BANYUASIN -Newshanter.com- Tiga pelaku pembunuhan terhadap Tasir dan empat keluarganya , mayat mereka ditemukan hanyut di sungai Desa Indrapura Kecamatan Muara Air Sugihan beberapa hari lalu, berhasil diringkus polisi, Mereka adalah P (Purwanto) (22) warga Desa Tirta Kencana Kecamatan Makarti Jaya, Ak (Abdul Kohar alias Adul alias Ecep (19) warga Desa Tirta Kencana dan NM (Nendi Mulyana) (17) warga Desa Tirta Kencana.

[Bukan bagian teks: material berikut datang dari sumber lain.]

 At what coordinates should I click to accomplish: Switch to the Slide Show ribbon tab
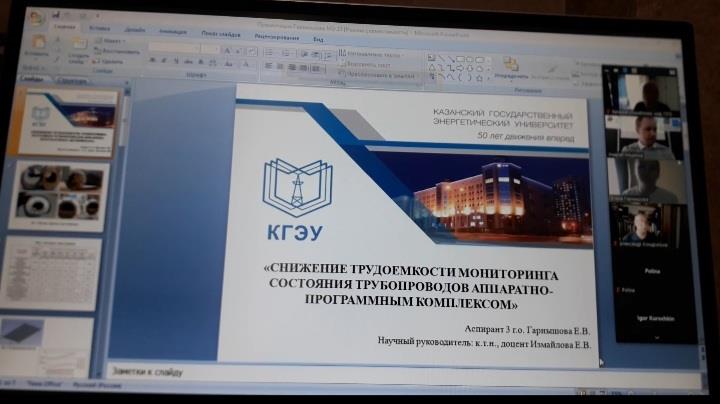221,33
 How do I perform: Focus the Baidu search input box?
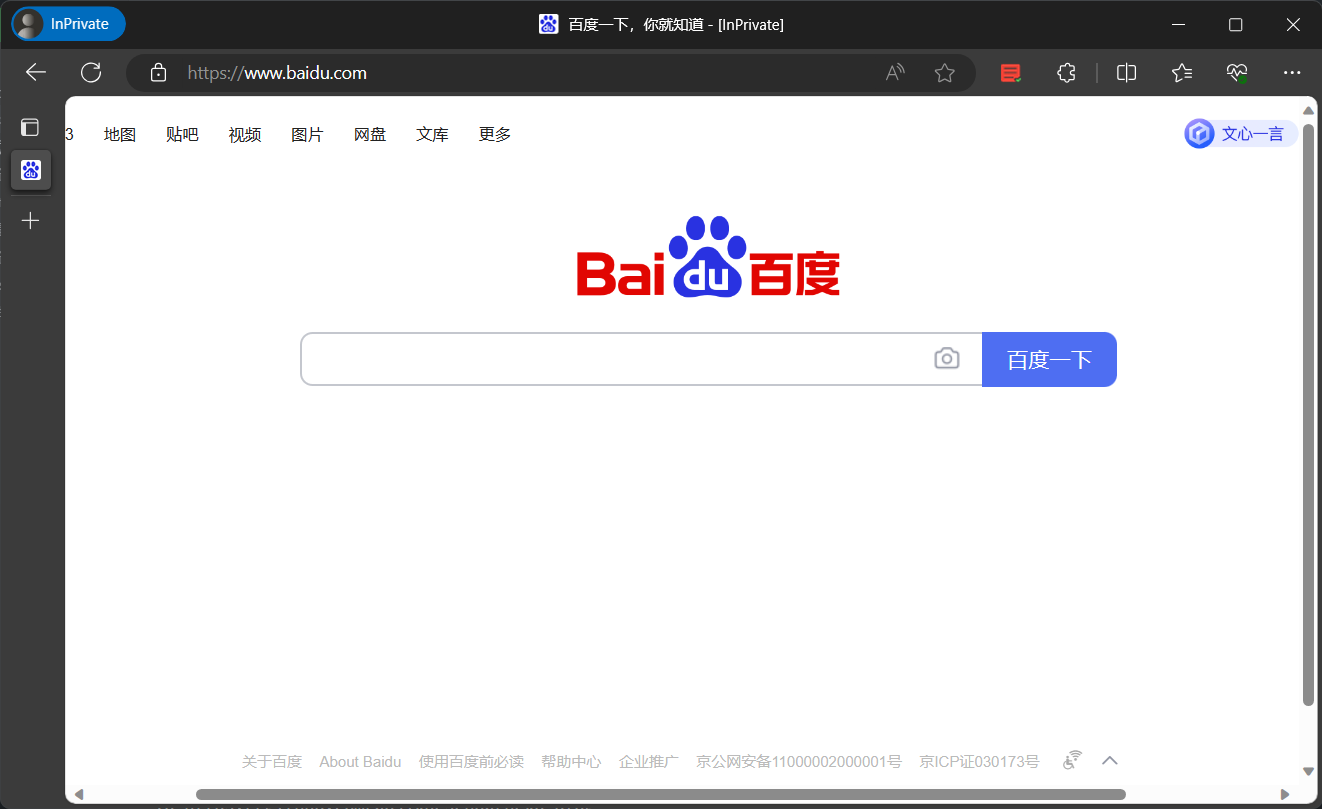pos(617,359)
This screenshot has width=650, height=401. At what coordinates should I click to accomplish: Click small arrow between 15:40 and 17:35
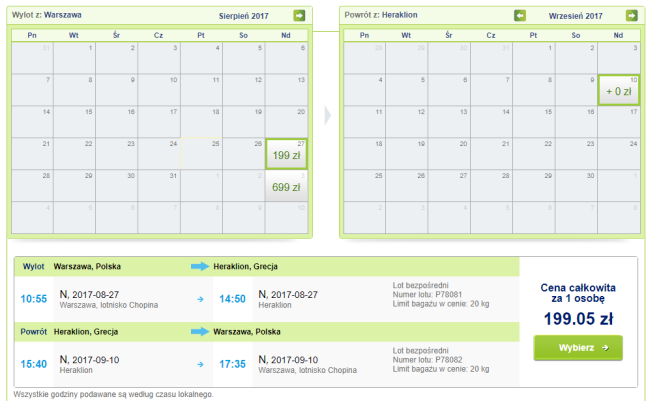200,361
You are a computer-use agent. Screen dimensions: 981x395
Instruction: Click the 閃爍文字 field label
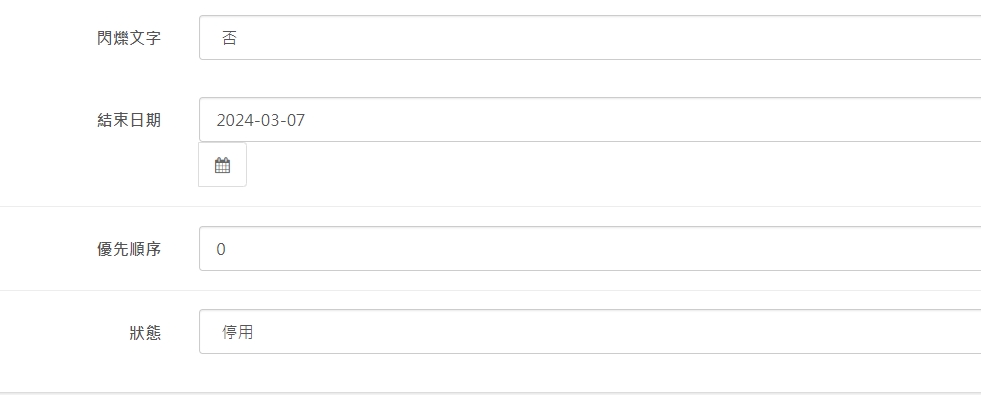pos(129,38)
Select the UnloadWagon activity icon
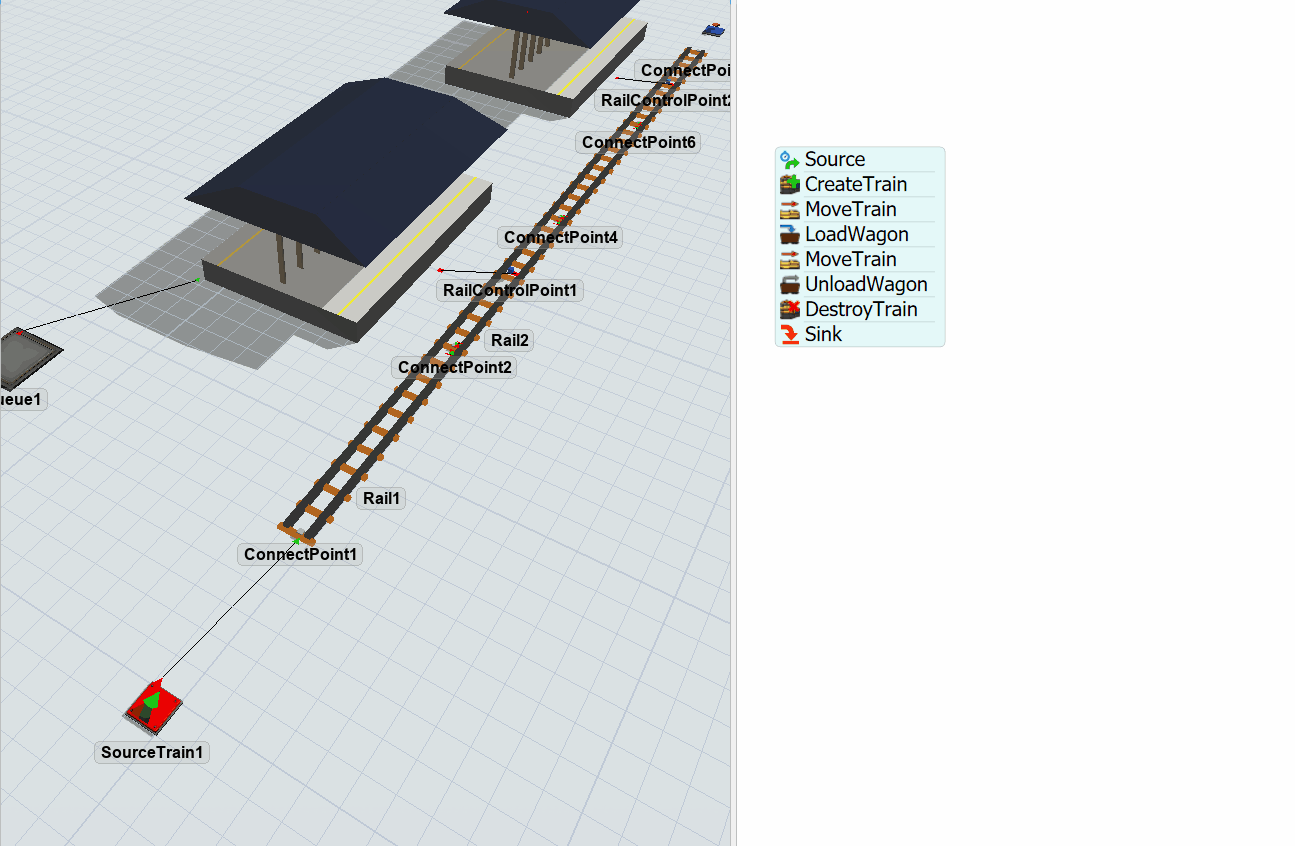Image resolution: width=1295 pixels, height=846 pixels. point(790,285)
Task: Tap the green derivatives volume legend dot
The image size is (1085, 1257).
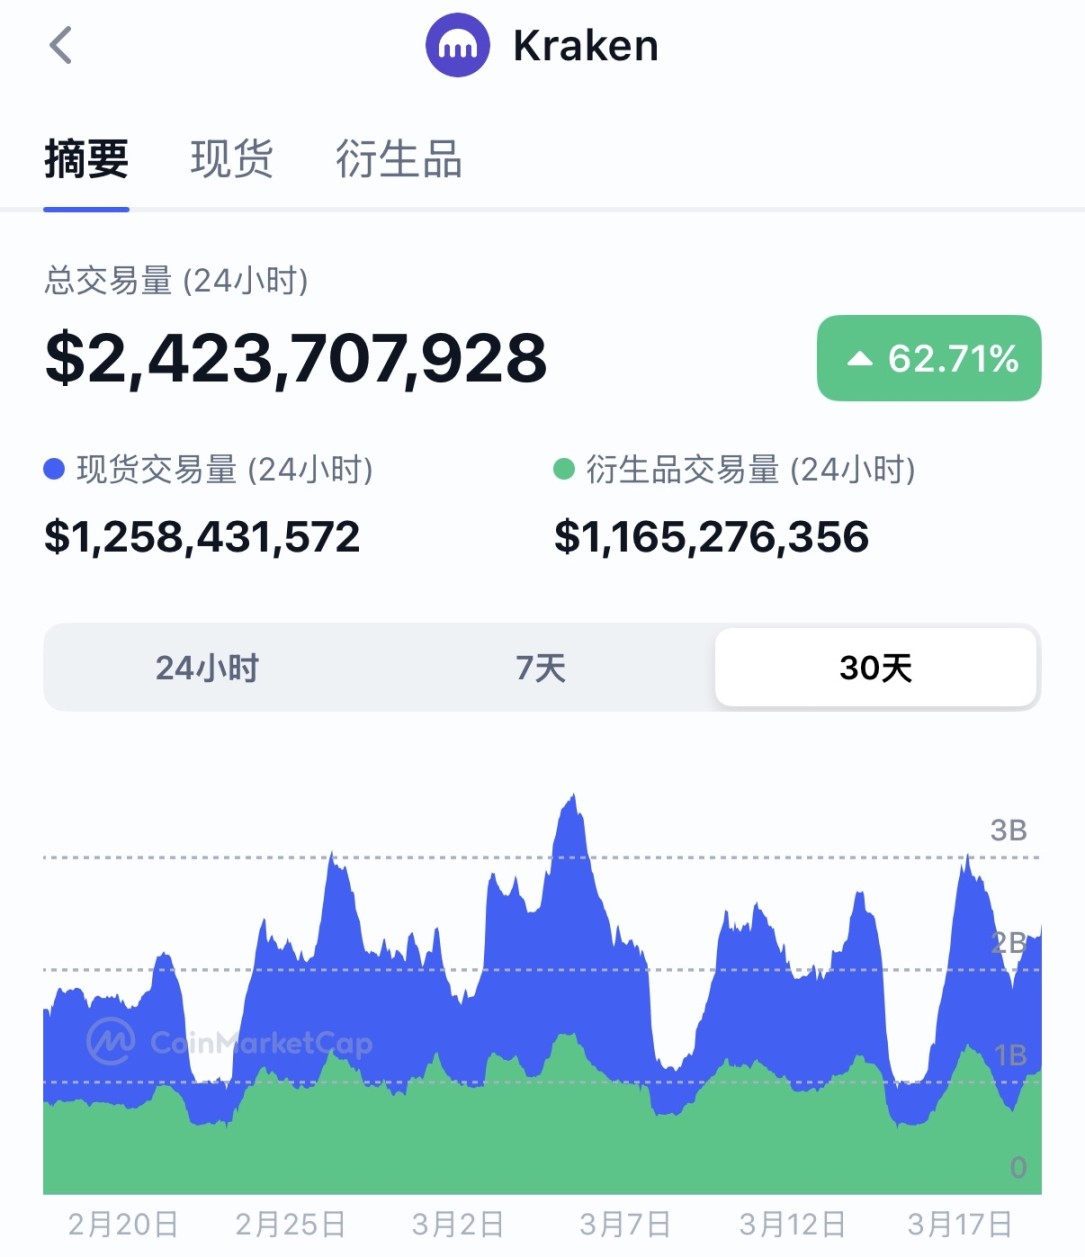Action: tap(564, 469)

Menurut keterangan di kepolisian pengungkapan pelaku ini berawal saat polisi meminta informasi dari warga sekitar terkait penemuan mayat yang terjadi 4 hari beruntun sejak Jumat (13/5) sampai dengan Senin (16/5) di daerah perairan jalur. Polisi berhasil menangkap salah satu pelaku AK (Abdul Kohar alias Adul alias Ecep) pada Kamis (19/5/2016) sekitar pukul 00.00 WIB di rumahnya Desa Tirta Kencana Kecamatan Makarti Jaya. Lalu kemudian setelah mengembangkan kasus, Sabtu (21/5/2016) kembali ditangkap P (Purwanto) dan NM (Nendi Mulyana) di Desa Sungai Kelambu atau Sungai Pupuk.
“Iya 3 pelaku sudah kita ringkus. Ketiganya merupakan para eksekutor, sedangkan dua pelaku masih dalam pengejaran yang salah satunya inisial AM (Ahmad Mubarok) merupakan otak pelaku,” ujar Kapolres Banyuasin AKBP Prasetyo Rahmad Purboyo SIK MH didampingi Humas Polda Sumsel Kombespol Djarod Padakova.
Kronologis kasus tersebut berawal saat warga Muara Sugihan menemukan dua mayat yang dibungkus dalam karung mengapung di sungai pada Jumat (13/5/2016) pukul 11.00 WIB. Lalu pada Sabtu (14/5/2016) kembali warga menemukan mayat mengapung di sungai namun tidak terbungkus karung hanya saja kepala dibungkus menggunakan kaos.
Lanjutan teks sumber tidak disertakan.